EXERCISE INSTRUCTIONS — Give back only the lines in the records below from the one with "Image resolution: width=768, height=1090." to the one with "وردپرس (61, 1047)", both inclusive, word for word.

MATERIAL PROVIDED —
>>>

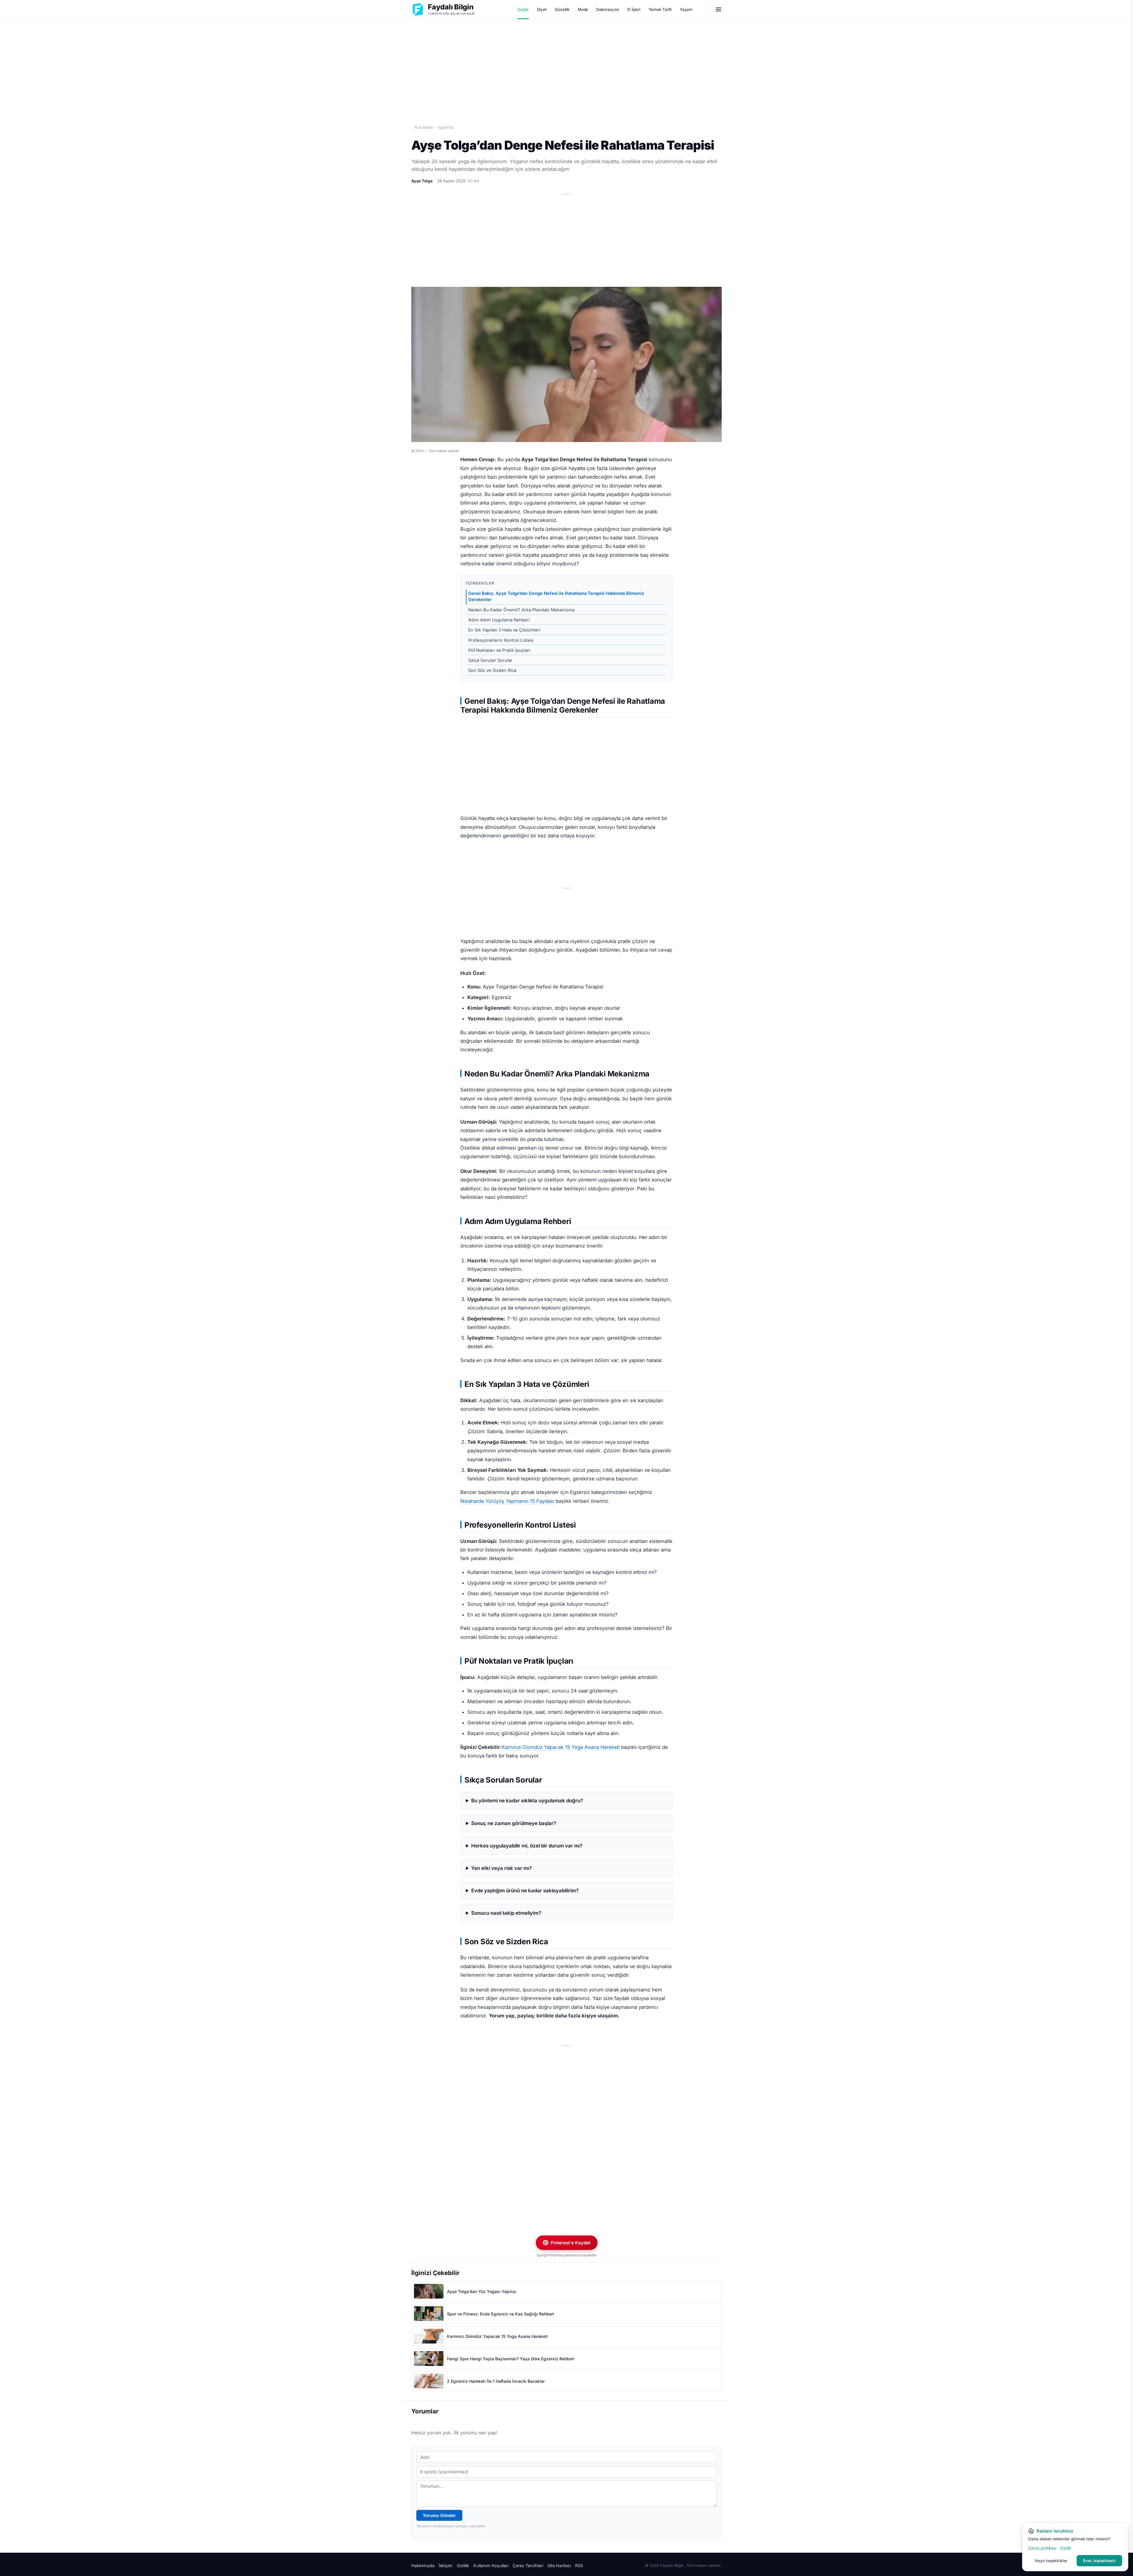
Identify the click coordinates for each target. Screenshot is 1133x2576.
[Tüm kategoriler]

<<<
>>>

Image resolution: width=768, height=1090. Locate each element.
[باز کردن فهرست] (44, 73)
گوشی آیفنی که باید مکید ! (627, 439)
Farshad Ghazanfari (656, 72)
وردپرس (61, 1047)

<<<
>>>

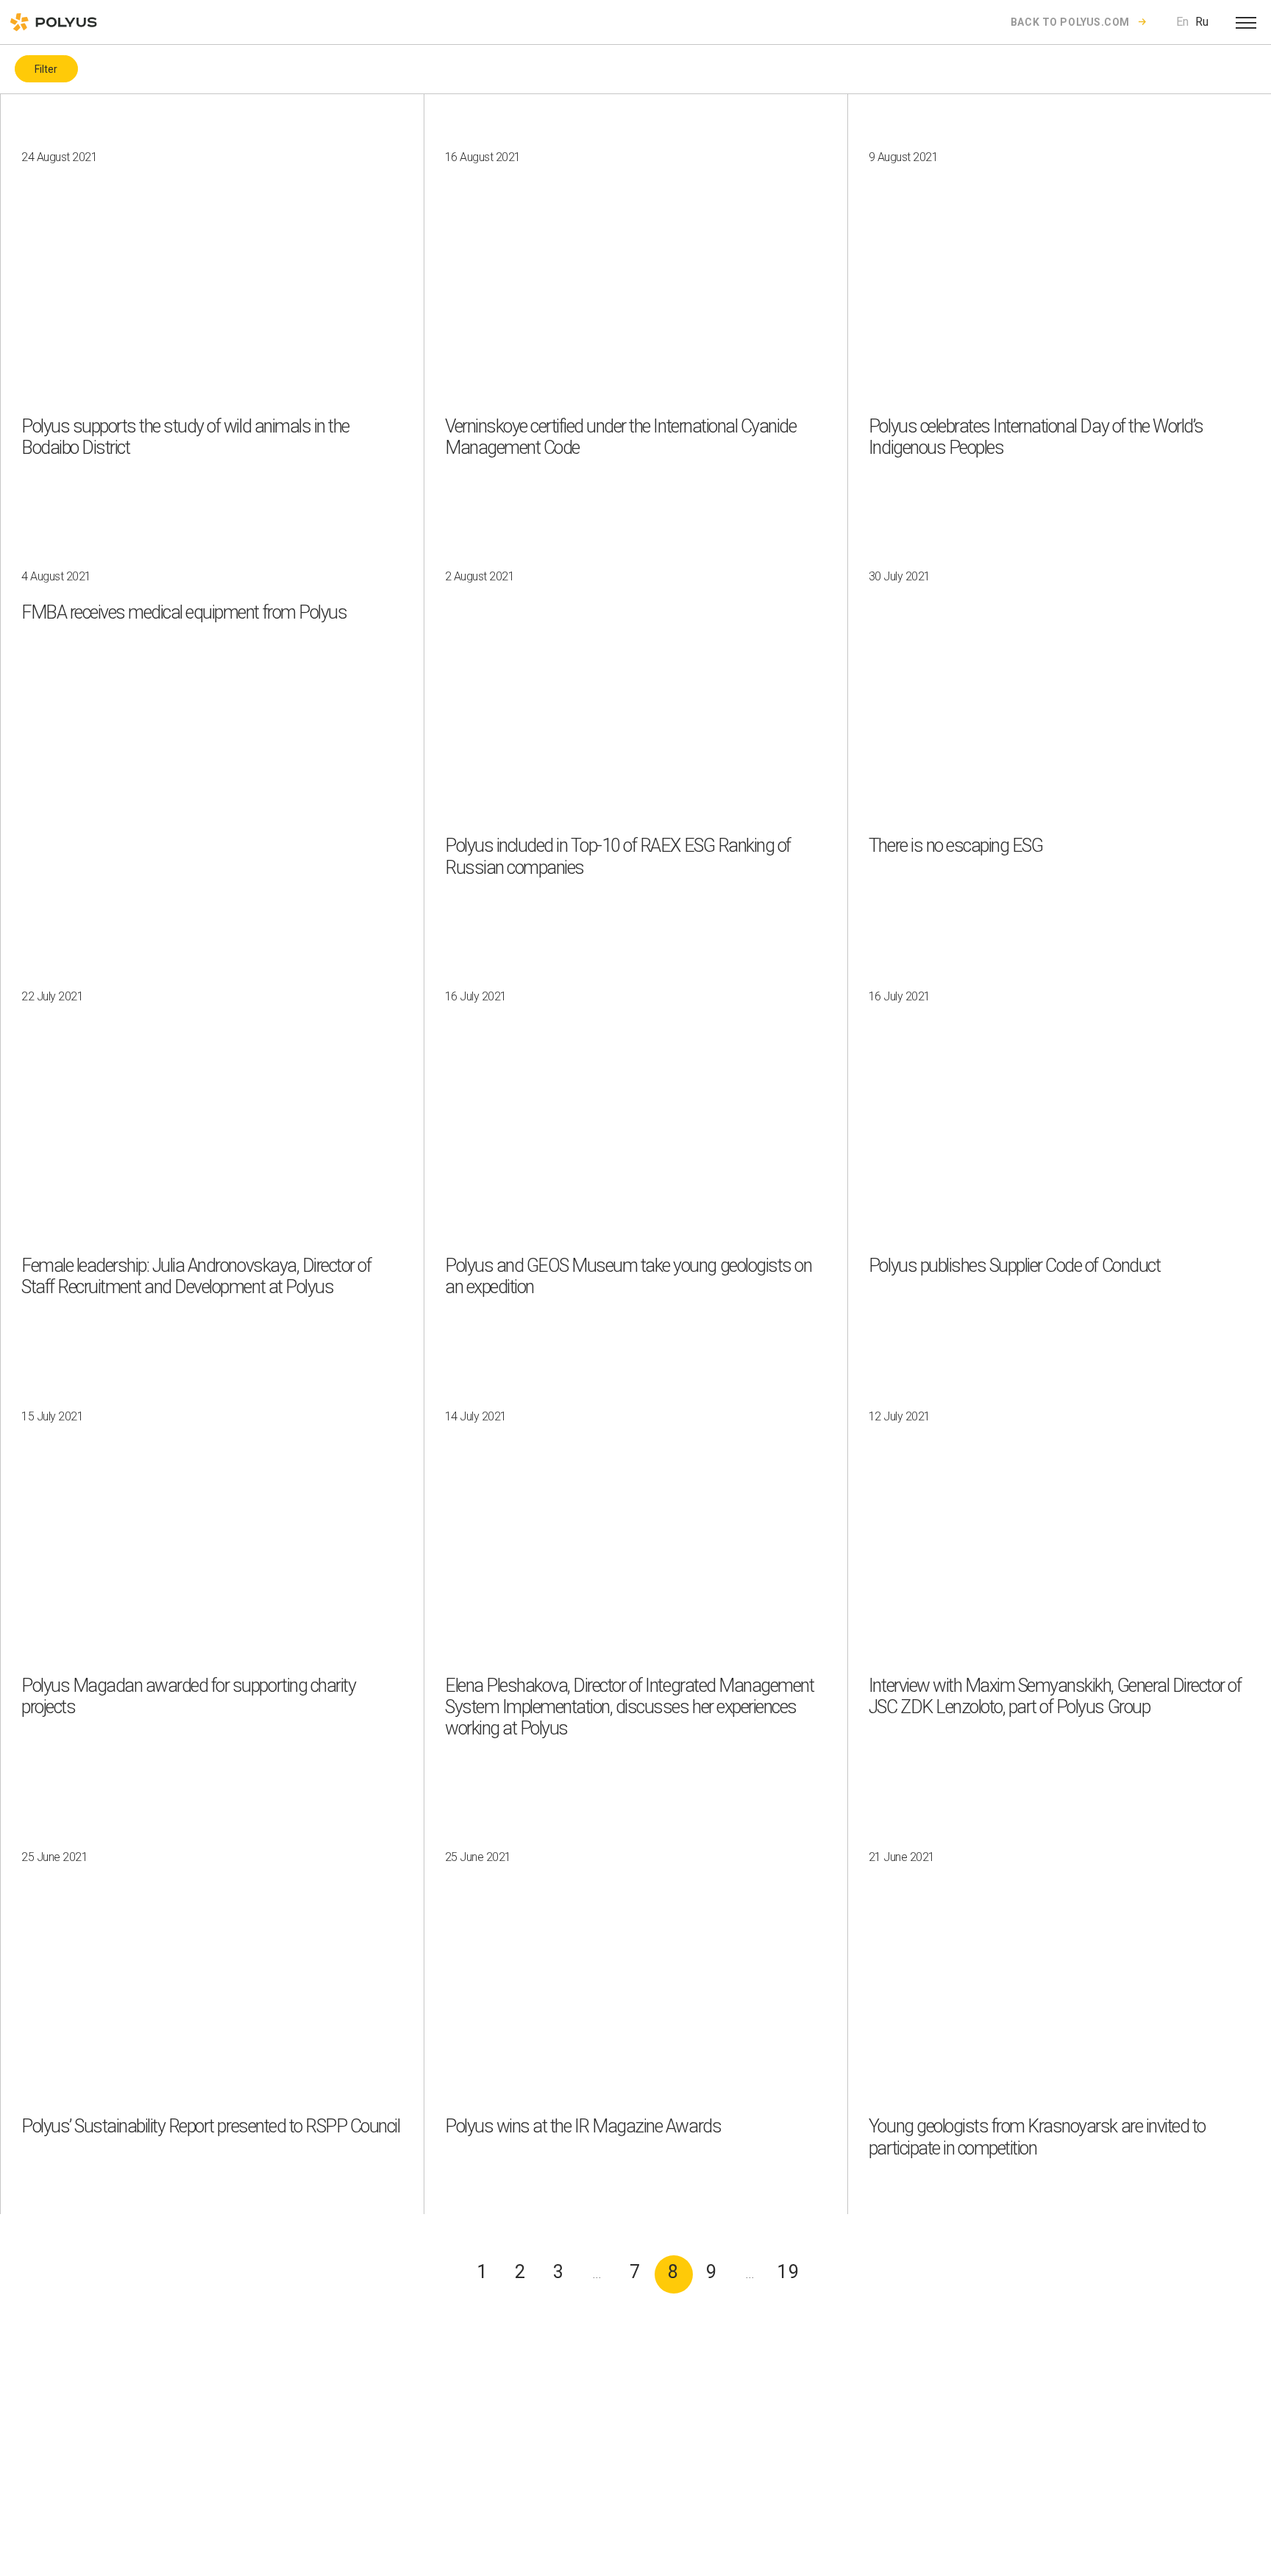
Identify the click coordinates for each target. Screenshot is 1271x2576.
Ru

<<<

RESPONSE TO THE TASK —
Image resolution: width=768, height=1090. Locate each element.
[باز کردن فهرست] (44, 73)
گوشی آیفنی که باید مکید ! (627, 439)
Farshad Ghazanfari (656, 72)
وردپرس (61, 1047)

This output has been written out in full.